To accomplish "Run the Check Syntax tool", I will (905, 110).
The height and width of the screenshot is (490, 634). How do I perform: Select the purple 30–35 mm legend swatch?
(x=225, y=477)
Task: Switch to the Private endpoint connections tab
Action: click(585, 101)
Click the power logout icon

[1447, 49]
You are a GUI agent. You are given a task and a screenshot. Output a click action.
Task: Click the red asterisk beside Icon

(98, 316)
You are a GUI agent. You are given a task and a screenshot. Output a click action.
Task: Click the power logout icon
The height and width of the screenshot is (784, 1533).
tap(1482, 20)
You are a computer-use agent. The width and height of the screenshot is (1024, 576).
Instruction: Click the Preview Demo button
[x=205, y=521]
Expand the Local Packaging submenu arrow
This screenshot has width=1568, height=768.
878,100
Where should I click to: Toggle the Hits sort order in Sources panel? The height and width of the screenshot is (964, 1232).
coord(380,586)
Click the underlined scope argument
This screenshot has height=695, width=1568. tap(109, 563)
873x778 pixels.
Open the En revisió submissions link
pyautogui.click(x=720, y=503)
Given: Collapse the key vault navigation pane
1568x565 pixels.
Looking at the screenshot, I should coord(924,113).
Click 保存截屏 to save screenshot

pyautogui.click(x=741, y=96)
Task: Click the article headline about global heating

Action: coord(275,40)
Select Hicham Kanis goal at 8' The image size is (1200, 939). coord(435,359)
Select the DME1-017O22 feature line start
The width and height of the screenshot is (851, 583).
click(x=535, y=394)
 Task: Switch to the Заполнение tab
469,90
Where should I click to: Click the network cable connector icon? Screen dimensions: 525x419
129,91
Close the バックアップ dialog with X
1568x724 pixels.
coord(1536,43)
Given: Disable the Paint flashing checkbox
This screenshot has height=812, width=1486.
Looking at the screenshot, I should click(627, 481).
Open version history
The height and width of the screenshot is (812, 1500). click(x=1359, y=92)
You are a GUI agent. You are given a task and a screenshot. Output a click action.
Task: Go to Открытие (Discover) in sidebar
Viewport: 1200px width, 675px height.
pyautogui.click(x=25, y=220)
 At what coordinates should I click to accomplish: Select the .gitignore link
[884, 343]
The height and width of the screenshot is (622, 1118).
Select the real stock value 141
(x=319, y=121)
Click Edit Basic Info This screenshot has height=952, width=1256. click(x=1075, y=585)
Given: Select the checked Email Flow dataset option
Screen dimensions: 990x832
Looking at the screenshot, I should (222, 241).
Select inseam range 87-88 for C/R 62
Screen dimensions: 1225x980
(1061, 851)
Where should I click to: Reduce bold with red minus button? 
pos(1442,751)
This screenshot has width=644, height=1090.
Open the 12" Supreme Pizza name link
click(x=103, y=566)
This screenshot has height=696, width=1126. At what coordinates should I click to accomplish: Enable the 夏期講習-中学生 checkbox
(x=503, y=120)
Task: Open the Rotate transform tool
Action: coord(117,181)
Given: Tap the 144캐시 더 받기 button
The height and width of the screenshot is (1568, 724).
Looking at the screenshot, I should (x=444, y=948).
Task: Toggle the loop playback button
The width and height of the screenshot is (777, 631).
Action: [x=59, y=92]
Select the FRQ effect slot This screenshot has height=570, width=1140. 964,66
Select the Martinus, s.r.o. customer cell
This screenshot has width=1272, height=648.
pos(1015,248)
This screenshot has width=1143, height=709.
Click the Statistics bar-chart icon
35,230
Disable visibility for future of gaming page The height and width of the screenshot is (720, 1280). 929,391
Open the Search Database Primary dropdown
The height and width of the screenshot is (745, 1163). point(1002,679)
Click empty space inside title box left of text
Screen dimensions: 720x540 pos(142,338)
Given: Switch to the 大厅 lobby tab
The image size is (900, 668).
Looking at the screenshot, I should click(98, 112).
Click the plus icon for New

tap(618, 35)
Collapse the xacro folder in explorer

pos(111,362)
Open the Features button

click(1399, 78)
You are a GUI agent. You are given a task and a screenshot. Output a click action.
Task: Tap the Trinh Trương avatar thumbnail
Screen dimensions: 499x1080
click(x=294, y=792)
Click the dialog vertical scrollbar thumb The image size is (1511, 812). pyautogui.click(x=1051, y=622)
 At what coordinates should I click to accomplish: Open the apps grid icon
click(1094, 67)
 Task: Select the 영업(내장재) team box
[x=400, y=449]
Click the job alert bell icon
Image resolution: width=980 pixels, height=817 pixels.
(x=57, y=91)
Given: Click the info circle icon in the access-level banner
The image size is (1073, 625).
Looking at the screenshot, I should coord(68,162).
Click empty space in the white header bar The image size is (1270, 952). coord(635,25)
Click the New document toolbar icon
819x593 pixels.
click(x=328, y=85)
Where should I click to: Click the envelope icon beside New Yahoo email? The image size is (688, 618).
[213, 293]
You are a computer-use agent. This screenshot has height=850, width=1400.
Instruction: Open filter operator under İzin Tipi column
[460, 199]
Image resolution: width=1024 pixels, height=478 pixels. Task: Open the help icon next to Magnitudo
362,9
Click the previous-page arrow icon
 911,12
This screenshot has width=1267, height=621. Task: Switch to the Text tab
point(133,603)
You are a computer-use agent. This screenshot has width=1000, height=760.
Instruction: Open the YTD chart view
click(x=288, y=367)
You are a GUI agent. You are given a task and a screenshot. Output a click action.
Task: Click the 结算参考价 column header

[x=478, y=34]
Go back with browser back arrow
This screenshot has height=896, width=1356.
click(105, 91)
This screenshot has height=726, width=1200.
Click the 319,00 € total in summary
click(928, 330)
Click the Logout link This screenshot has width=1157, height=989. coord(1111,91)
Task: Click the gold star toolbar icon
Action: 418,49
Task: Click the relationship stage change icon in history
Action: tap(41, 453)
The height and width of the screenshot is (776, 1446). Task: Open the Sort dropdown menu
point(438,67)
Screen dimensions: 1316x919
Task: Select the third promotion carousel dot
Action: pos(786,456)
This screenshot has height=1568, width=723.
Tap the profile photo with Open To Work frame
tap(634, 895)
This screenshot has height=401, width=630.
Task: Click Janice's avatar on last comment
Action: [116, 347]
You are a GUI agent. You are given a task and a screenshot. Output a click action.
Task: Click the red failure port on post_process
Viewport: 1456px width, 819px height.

######

- **EXERCISE OBJECTIVE**
Copy the entire listing above line for line, without changing anything.

- **WRITTEN RESPONSE**
To accomplish "Run the Check Syntax tool", I will (905, 110).
The height and width of the screenshot is (490, 634). How do I perform: Select the purple 30–35 mm legend swatch?
(x=225, y=477)
Task: Switch to the Private endpoint connections tab
Action: click(585, 101)
Click the power logout icon

[1447, 49]
You are a GUI agent. You are given a task and a screenshot. Output a click action.
Task: Click the red asterisk beside Icon

(98, 316)
You are a GUI agent. You are given a task and a screenshot. Output a click action.
Task: Click the power logout icon
The height and width of the screenshot is (784, 1533).
tap(1482, 20)
You are a computer-use agent. The width and height of the screenshot is (1024, 576).
Instruction: Click the Preview Demo button
[x=205, y=521]
Expand the Local Packaging submenu arrow
This screenshot has width=1568, height=768.
878,100
Where should I click to: Toggle the Hits sort order in Sources panel? The height and width of the screenshot is (964, 1232).
coord(380,586)
Click the underlined scope argument
This screenshot has height=695, width=1568. tap(109, 563)
873x778 pixels.
Open the En revisió submissions link
pyautogui.click(x=720, y=503)
Given: Collapse the key vault navigation pane
1568x565 pixels.
Looking at the screenshot, I should coord(924,113).
Click 保存截屏 to save screenshot

pyautogui.click(x=741, y=96)
Task: Click the article headline about global heating

Action: coord(275,40)
Select Hicham Kanis goal at 8' The image size is (1200, 939). coord(435,359)
Select the DME1-017O22 feature line start
The width and height of the screenshot is (851, 583).
click(x=535, y=394)
 Task: Switch to the Заполнение tab
469,90
Where should I click to: Click the network cable connector icon? Screen dimensions: 525x419
129,91
Close the バックアップ dialog with X
1568x724 pixels.
coord(1536,43)
Given: Disable the Paint flashing checkbox
This screenshot has height=812, width=1486.
Looking at the screenshot, I should click(627, 481).
Open version history
The height and width of the screenshot is (812, 1500). click(x=1359, y=92)
You are a GUI agent. You are given a task and a screenshot. Output a click action.
Task: Go to Открытие (Discover) in sidebar
Viewport: 1200px width, 675px height.
pyautogui.click(x=25, y=220)
 At what coordinates should I click to accomplish: Select the .gitignore link
[884, 343]
The height and width of the screenshot is (622, 1118).
Select the real stock value 141
(x=319, y=121)
Click Edit Basic Info This screenshot has height=952, width=1256. click(x=1075, y=585)
Given: Select the checked Email Flow dataset option
Screen dimensions: 990x832
Looking at the screenshot, I should (222, 241).
Select inseam range 87-88 for C/R 62
Screen dimensions: 1225x980
(1061, 851)
Where should I click to: Reduce bold with red minus button? 
pos(1442,751)
This screenshot has width=644, height=1090.
Open the 12" Supreme Pizza name link
click(x=103, y=566)
This screenshot has height=696, width=1126. At what coordinates should I click to accomplish: Enable the 夏期講習-中学生 checkbox
(x=503, y=120)
Task: Open the Rotate transform tool
Action: coord(117,181)
Given: Tap the 144캐시 더 받기 button
The height and width of the screenshot is (1568, 724).
Looking at the screenshot, I should (x=444, y=948).
Task: Toggle the loop playback button
The width and height of the screenshot is (777, 631).
Action: [x=59, y=92]
Select the FRQ effect slot This screenshot has height=570, width=1140. 964,66
Select the Martinus, s.r.o. customer cell
This screenshot has width=1272, height=648.
pos(1015,248)
This screenshot has width=1143, height=709.
Click the Statistics bar-chart icon
35,230
Disable visibility for future of gaming page The height and width of the screenshot is (720, 1280). 929,391
Open the Search Database Primary dropdown
The height and width of the screenshot is (745, 1163). point(1002,679)
Click empty space inside title box left of text
Screen dimensions: 720x540 pos(142,338)
Given: Switch to the 大厅 lobby tab
The image size is (900, 668).
Looking at the screenshot, I should click(98, 112).
Click the plus icon for New

tap(618, 35)
Collapse the xacro folder in explorer

pos(111,362)
Open the Features button

click(1399, 78)
You are a GUI agent. You are given a task and a screenshot. Output a click action.
Task: Tap the Trinh Trương avatar thumbnail
Screen dimensions: 499x1080
click(x=294, y=792)
Click the dialog vertical scrollbar thumb The image size is (1511, 812). pyautogui.click(x=1051, y=622)
 At what coordinates should I click to accomplish: Open the apps grid icon
click(1094, 67)
 Task: Select the 영업(내장재) team box
[x=400, y=449]
Click the job alert bell icon
Image resolution: width=980 pixels, height=817 pixels.
(x=57, y=91)
Given: Click the info circle icon in the access-level banner
The image size is (1073, 625).
Looking at the screenshot, I should coord(68,162).
Click empty space in the white header bar The image size is (1270, 952). coord(635,25)
Click the New document toolbar icon
819x593 pixels.
click(x=328, y=85)
Where should I click to: Click the envelope icon beside New Yahoo email? The image size is (688, 618).
[213, 293]
You are a computer-use agent. This screenshot has height=850, width=1400.
Instruction: Open filter operator under İzin Tipi column
[460, 199]
Image resolution: width=1024 pixels, height=478 pixels. Task: Open the help icon next to Magnitudo
362,9
Click the previous-page arrow icon
 911,12
This screenshot has width=1267, height=621. Task: Switch to the Text tab
point(133,603)
You are a computer-use agent. This screenshot has width=1000, height=760.
Instruction: Open the YTD chart view
click(x=288, y=367)
You are a GUI agent. You are given a task and a screenshot. Output a click action.
Task: Click the 结算参考价 column header

[x=478, y=34]
Go back with browser back arrow
This screenshot has height=896, width=1356.
click(105, 91)
This screenshot has height=726, width=1200.
Click the 319,00 € total in summary
click(928, 330)
Click the Logout link This screenshot has width=1157, height=989. coord(1111,91)
Task: Click the gold star toolbar icon
Action: 418,49
Task: Click the relationship stage change icon in history
Action: tap(41, 453)
The height and width of the screenshot is (776, 1446). Task: Open the Sort dropdown menu
point(438,67)
Screen dimensions: 1316x919
Task: Select the third promotion carousel dot
Action: pos(786,456)
This screenshot has height=1568, width=723.
Tap the profile photo with Open To Work frame
tap(634, 895)
This screenshot has height=401, width=630.
Task: Click Janice's avatar on last comment
Action: [116, 347]
You are a GUI agent. You are given a task and a screenshot. Output a click action.
Task: Click the red failure port on post_process
Viewport: 1456px width, 819px height.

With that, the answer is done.